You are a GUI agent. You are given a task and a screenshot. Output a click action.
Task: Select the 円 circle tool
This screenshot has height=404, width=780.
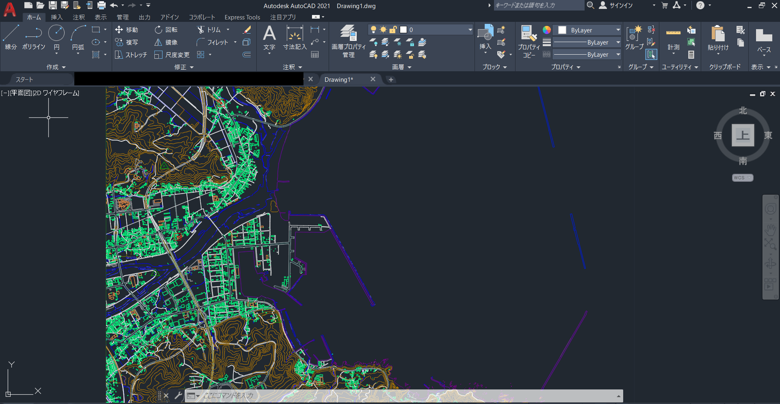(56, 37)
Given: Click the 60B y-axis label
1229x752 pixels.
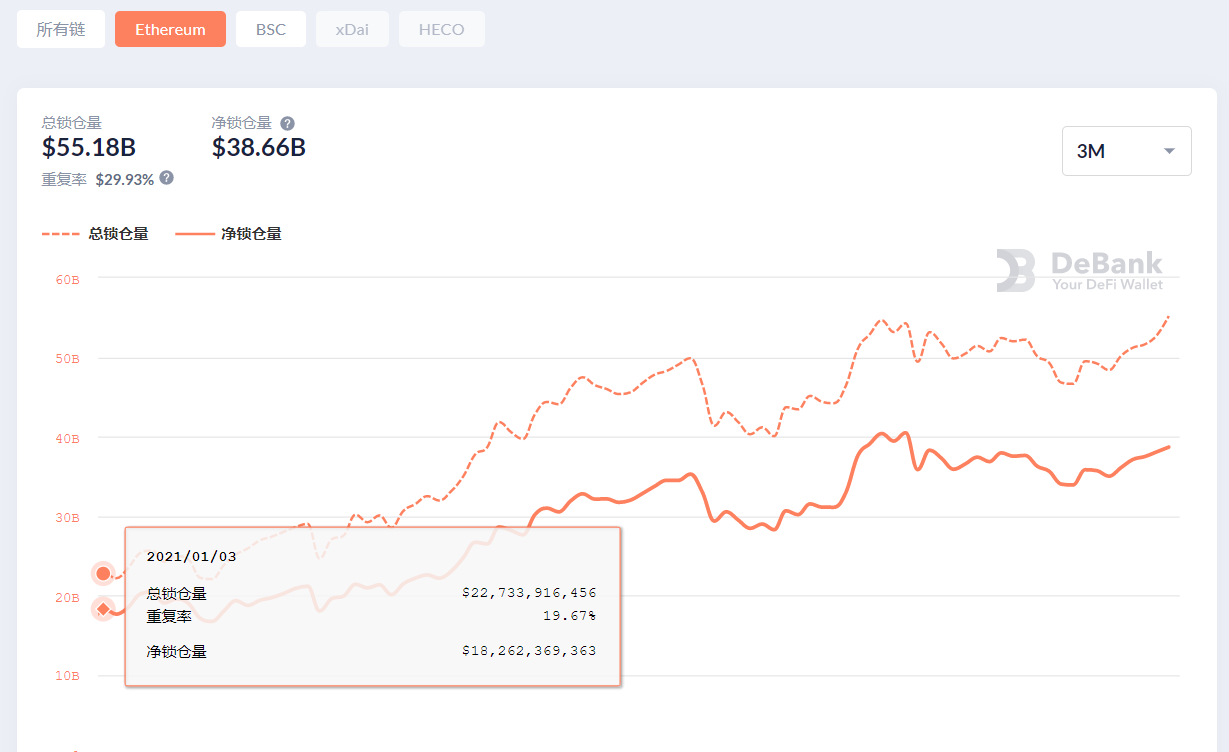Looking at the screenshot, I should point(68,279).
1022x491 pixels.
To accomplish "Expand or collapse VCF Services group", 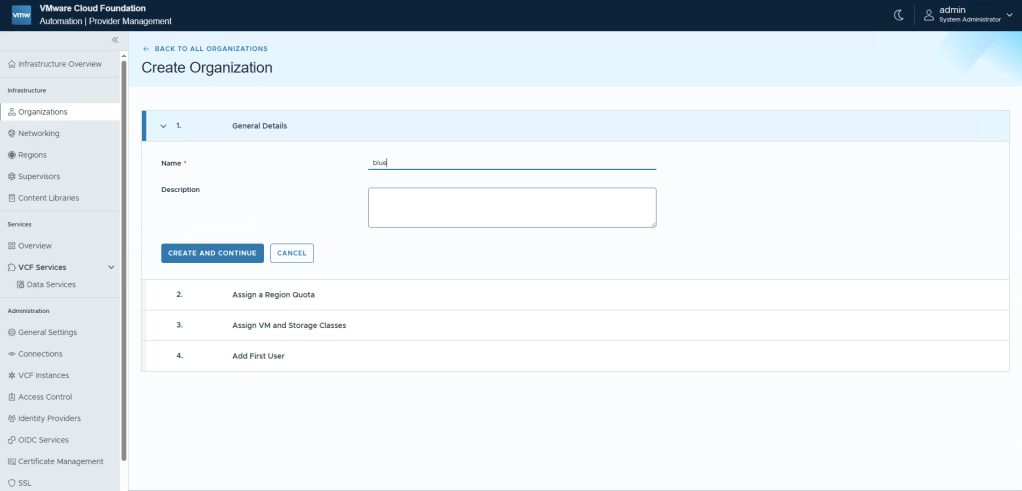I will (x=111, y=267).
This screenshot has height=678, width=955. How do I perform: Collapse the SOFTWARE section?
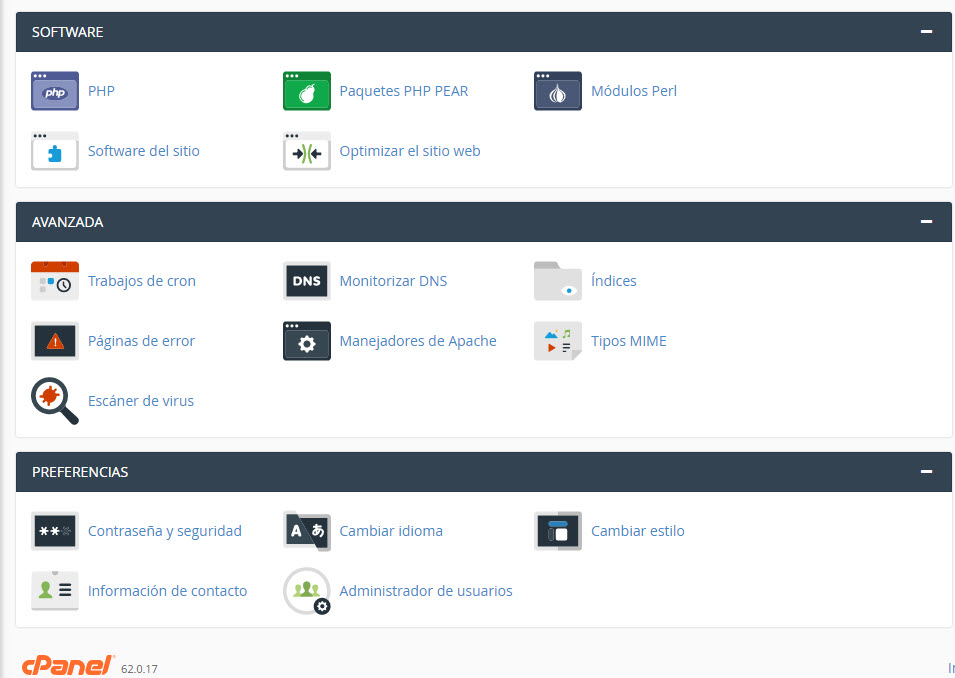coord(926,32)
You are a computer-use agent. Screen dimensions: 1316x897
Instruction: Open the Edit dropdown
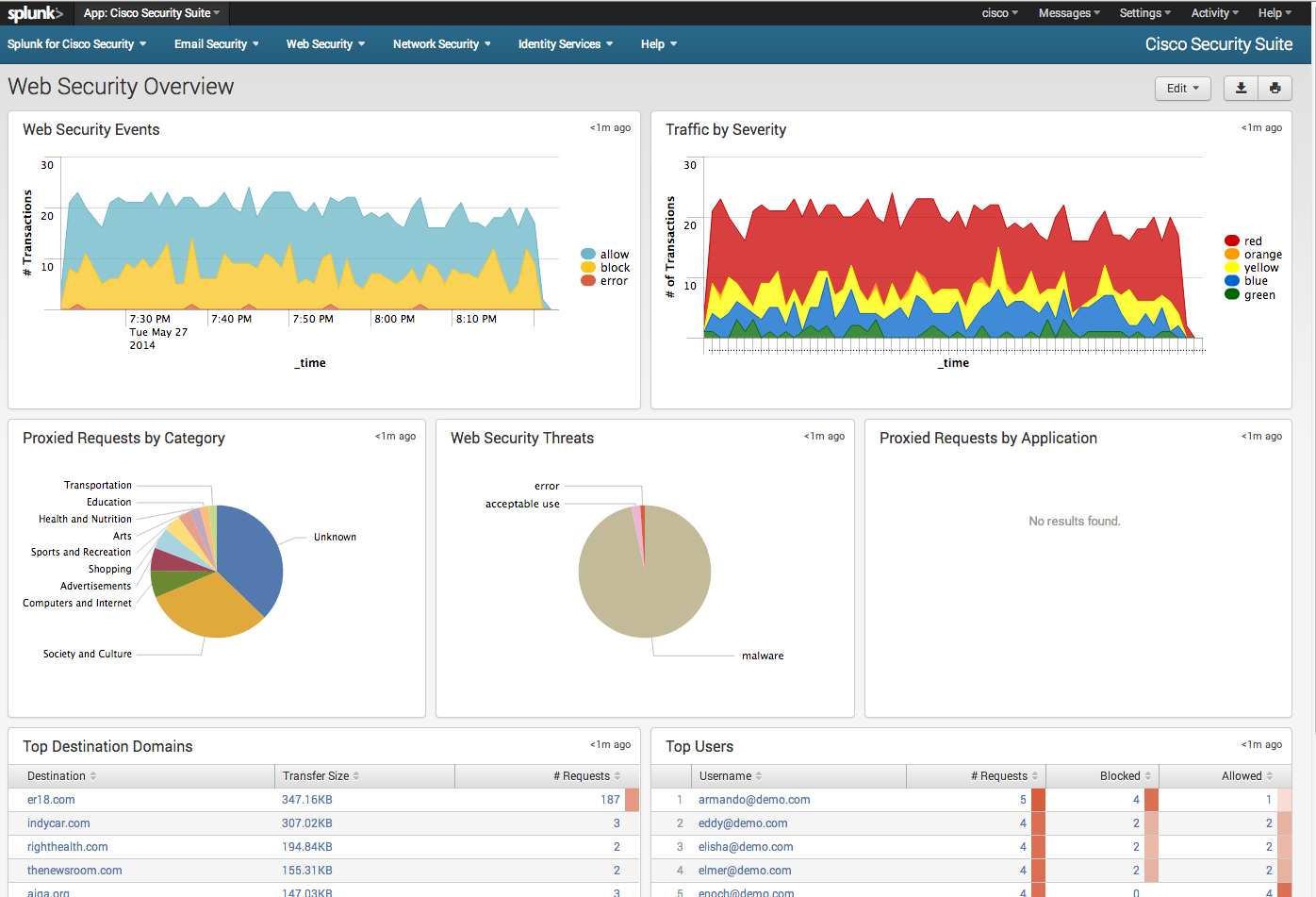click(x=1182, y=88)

⁂

Assignment: If a line of the entries contains "agent", it counts; say how many such lines there are and give only the number.

Task response: 2